我估計,一方面是對老爺子的身體表示慰問,一方面是對下一步無敵艦隊總司令人選做個定奪,如果一定還有的話,只怕就是關於夏爾茲南的處置問題了。
好在關於這幾方面我都有準備,不管他提出什麼,咱們就來個兵來將擋、水來土掩!
小阿爾弗雷德是上午去的,回來時已經到了下午。
看的出,他的精神是相當的亢奮,但雙眼布滿血絲,卻又顯得十分疲勞。
我讓人給他倒了一杯茶,小阿爾弗雷德端起來一飲而盡,居然也不嫌燙!
「啟藍!你說怎麼辦?」小阿爾弗雷德是不是瘋了,張口就胡說八道。
我平靜的問道:「涼拌!」
小阿爾弗雷德氣惱的拍了一下桌子:「皇帝陛下要公審夏爾茲南!」
我還是面無表情:「審就審唄,關你我什麼事?」
這老哥兒幾乎要哭了:「原本是不關我事,但是現在皇帝陛下把此事交給我辦理!你說,我站在什麼立場上去審理我的直接競爭對手呢?」
「國家的立場!」我一臉的義正辭嚴:「皇帝將這件事交給你,其實就是考驗你的忠誠度,如果你退縮,說明你心裡有鬼,那麼他是絕對不可能授予你重要位置的!」
小阿爾弗雷德沉默不語。
我頓了頓,輕聲問道:「你是怎麼回答的?」
老哥兒看了我一眼,幾乎要哭了:「你說的,不管他說啥我都答應,我自然是應了啊!」
我點點頭:「答應了就好。
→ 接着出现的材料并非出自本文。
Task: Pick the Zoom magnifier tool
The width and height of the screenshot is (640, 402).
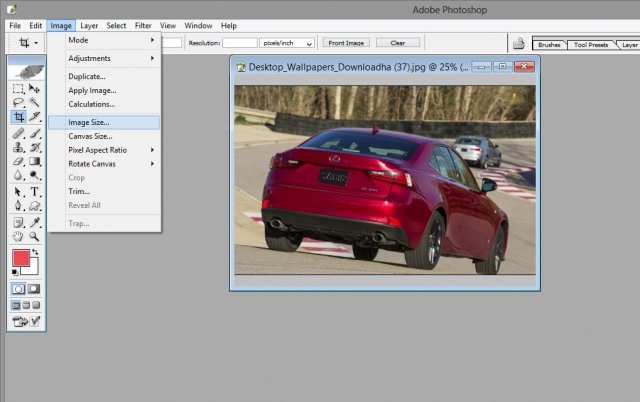Action: 35,236
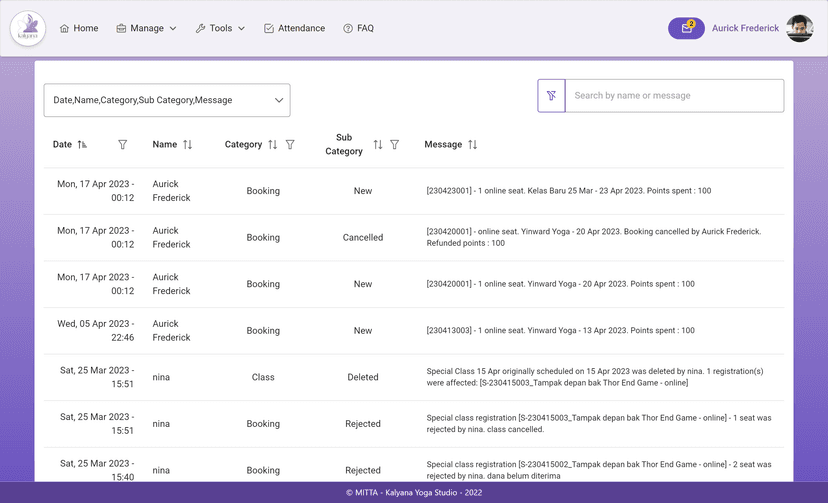This screenshot has height=503, width=828.
Task: Sort by Message column arrows
Action: [473, 145]
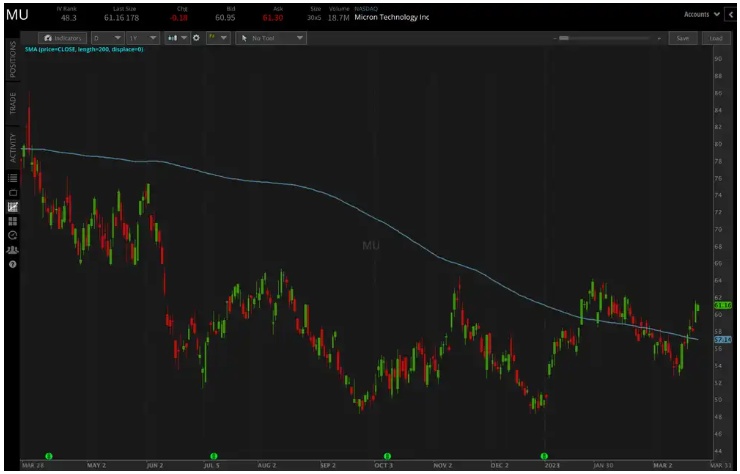Screen dimensions: 740x474
Task: Click the Save chart button
Action: [683, 38]
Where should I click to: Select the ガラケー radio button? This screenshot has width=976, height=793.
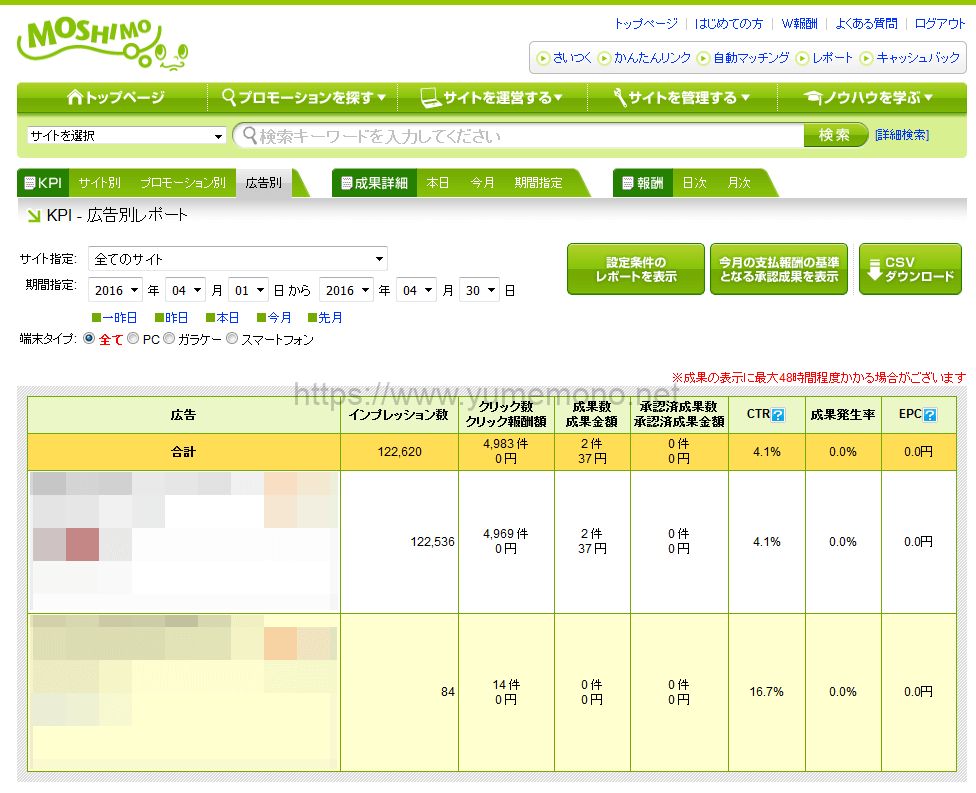click(169, 339)
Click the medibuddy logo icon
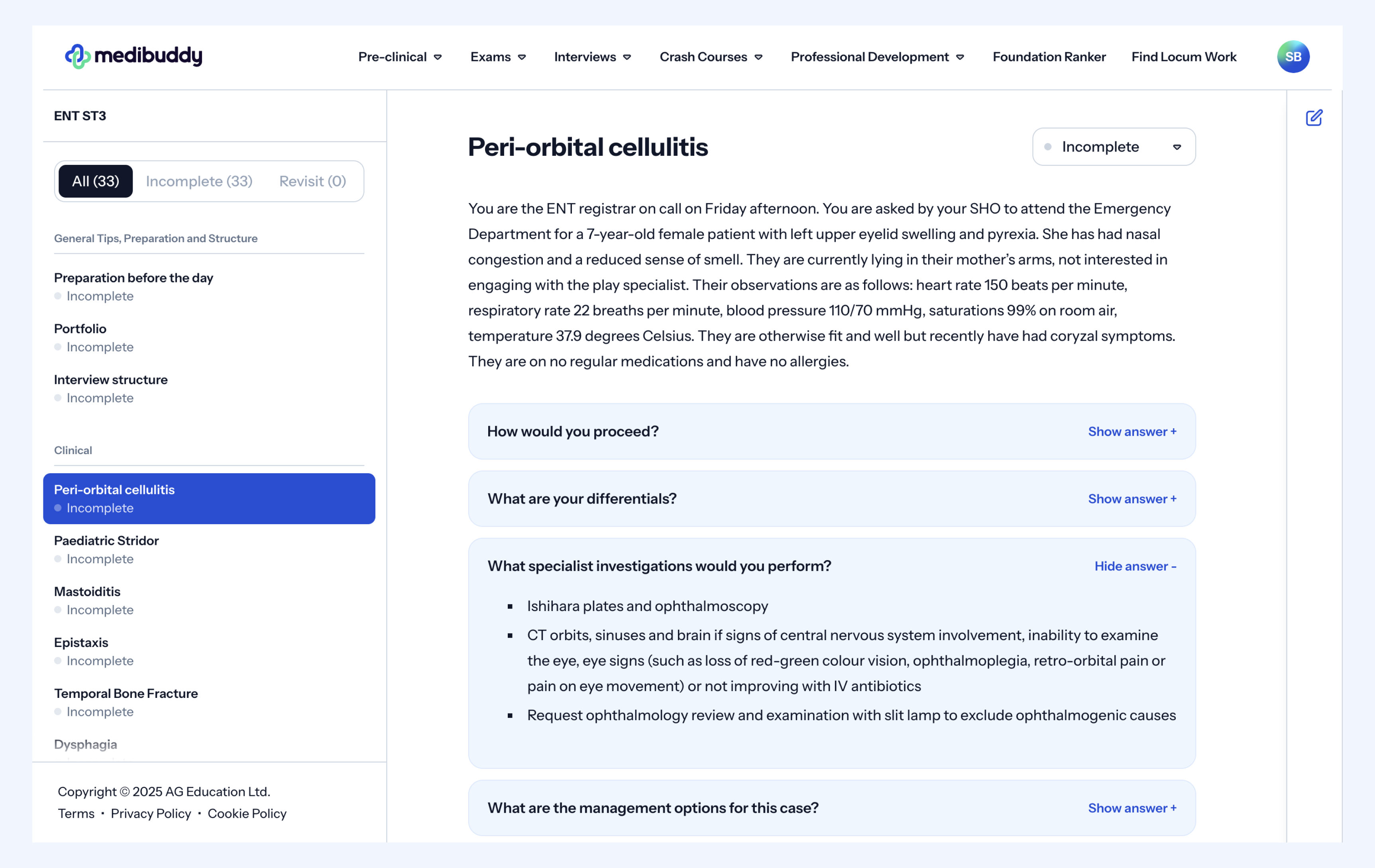Viewport: 1375px width, 868px height. (77, 56)
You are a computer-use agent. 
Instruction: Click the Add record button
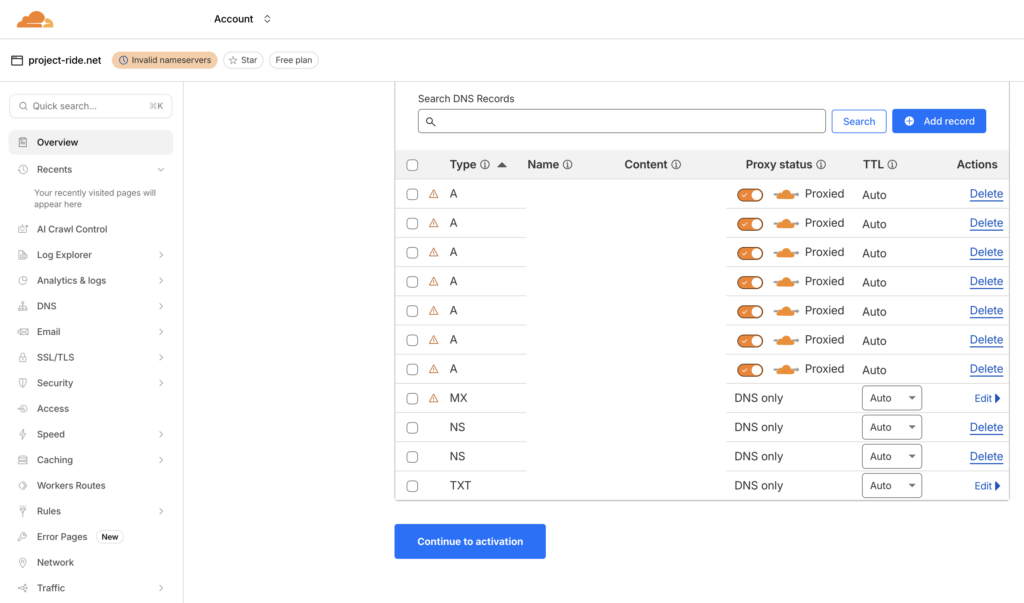939,121
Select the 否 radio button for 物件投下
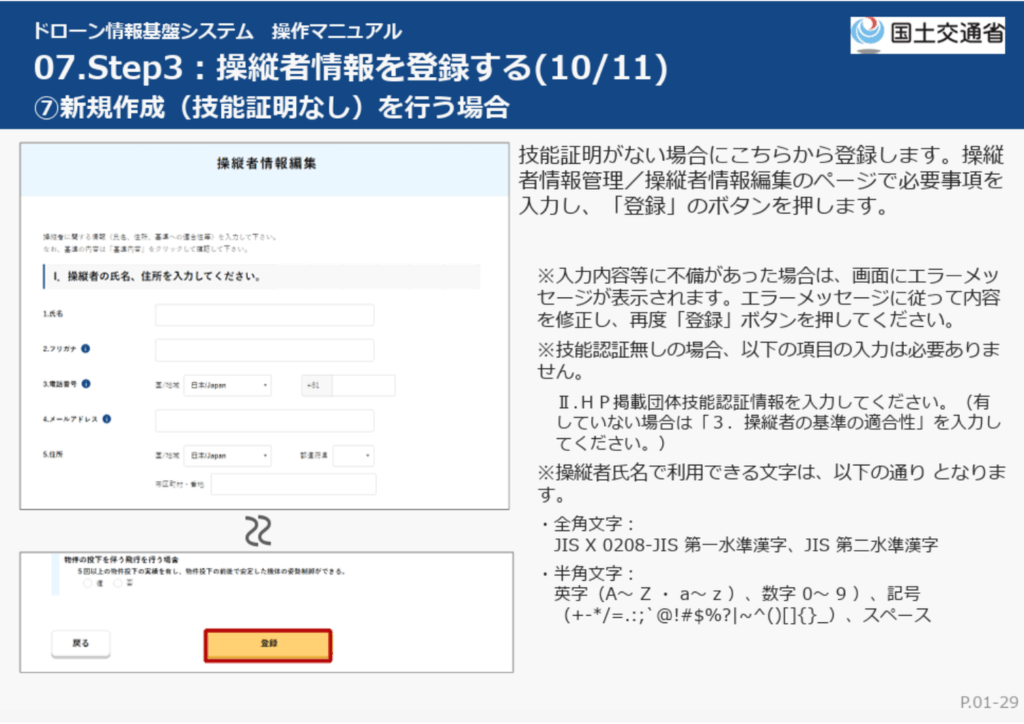Image resolution: width=1024 pixels, height=724 pixels. pyautogui.click(x=117, y=582)
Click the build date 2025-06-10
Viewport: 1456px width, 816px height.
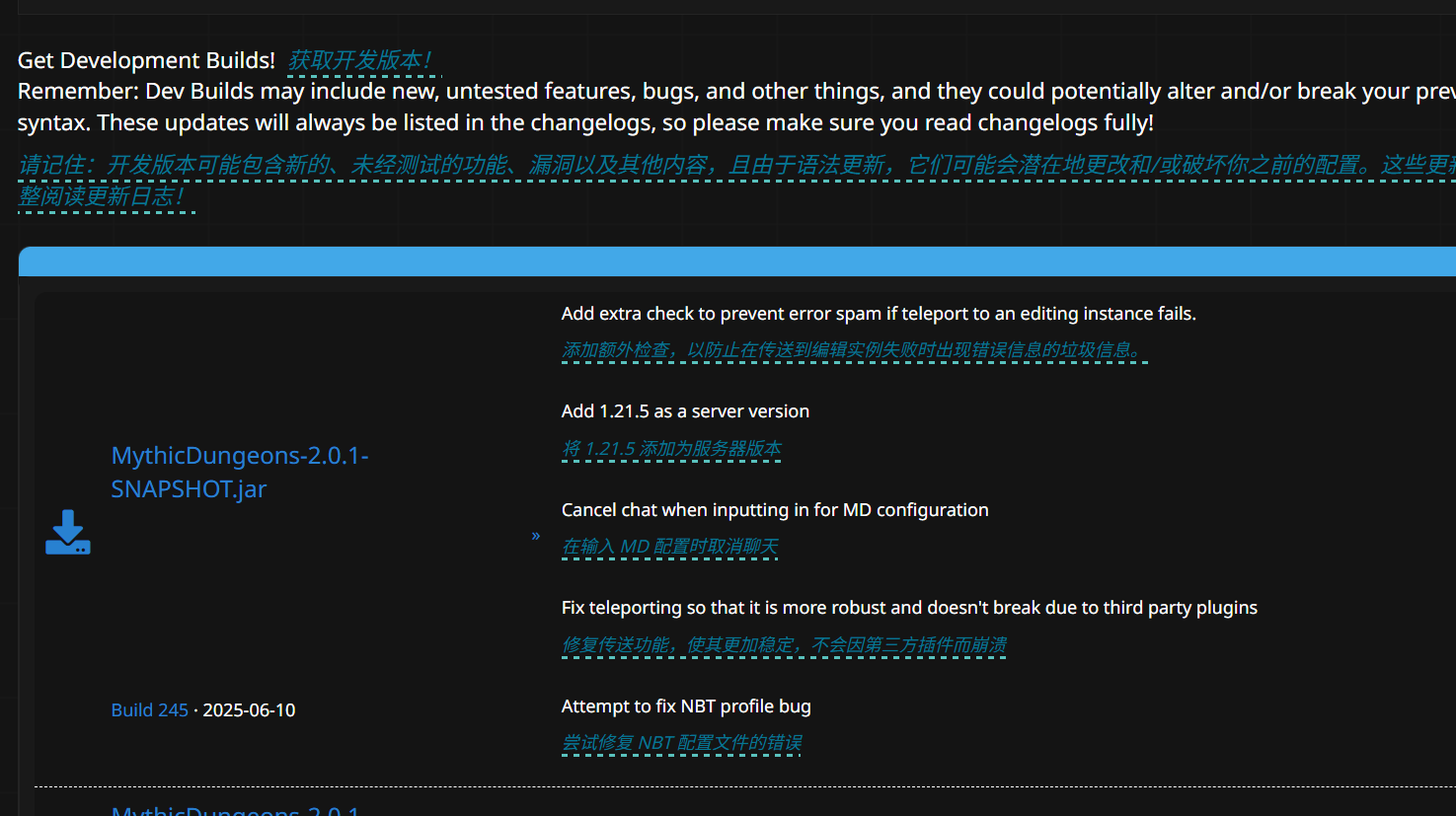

還算你沒有犯渾!」
「你說的簡單!」小阿爾弗雷德對我咆哮著:「你倒是說說,夏爾茲南有什麼罪責?我拿什麼去審理他?就靠著我們虛構的私通英國的事情?」
我看著小阿爾弗雷德,看得他心虛不已之後,才接著說:「事到如今?你想打退堂鼓?」
老兄弟不說話,半天才開口道:「可是.……我們總需要證據!」
我輕輕哼了一聲,淡淡的道:「沒錯,需要證據,所以我們收集證據就是了。」
「收集證據?」哥們兒疑惑道。
「收集證據。」我認真答道。
「怎麼收集?」他再次問道。
「多方收集!」我笑容陰險。
見他一臉不明所以,我也不打算再賣關子,靠近他的耳邊,輕輕的說出了我的計劃!
小阿爾弗雷德越聽越是心驚,最終低呼出聲:「這.……這樣行嗎?」
我再哼了一聲,開口問道:「怎麼?你有更好的辦法?」
他頓時沉默不語,只是拿眼睛看著我,見我用力點頭,他咬牙咬的臉都白了,方才重重拍了下桌子,最終弄下定了決心!
時間就這樣一點一滴的流逝著,沒有人知道表面的平靜之下,暗流涌動之中到底隱藏著怎樣的黑暗和污濁。
七天之後,就在皇室和軍方放出話來,準備公審夏爾茲南之前三天,維拉利爾的港口忽然發生了一件極其突然的情況,讓整個西班牙都轟動了!
維拉利爾的港口衛兵在審查進港貨物時,從一艘大型運輸船上發現了大量的金幣。是的,貨真價實的,威尼斯銀行出產的通用金幣。
仔細盤問之後,才知道運輸這批金幣的正是威尼斯銀行的船隊,這樣的話倒是沒有太大問題。
但是這些威尼斯銀行的員工說的一句話,卻引起了衛兵們深深的忌憚和注意。
他們問的是這樣一句話:「請問,古多羅華*夏爾茲南*德*古斯曼先生的住所在哪裡?」
全西班牙都知道,夏爾茲南已經被皇帝陛下親自下令請走了,所謂「請」走,只不過是客氣的說法,其實就是軟禁了。
而最近又傳出消息,馬上要對夏爾茲南大人進行公審,這就說明無論結果如何,他的這一聲都完了。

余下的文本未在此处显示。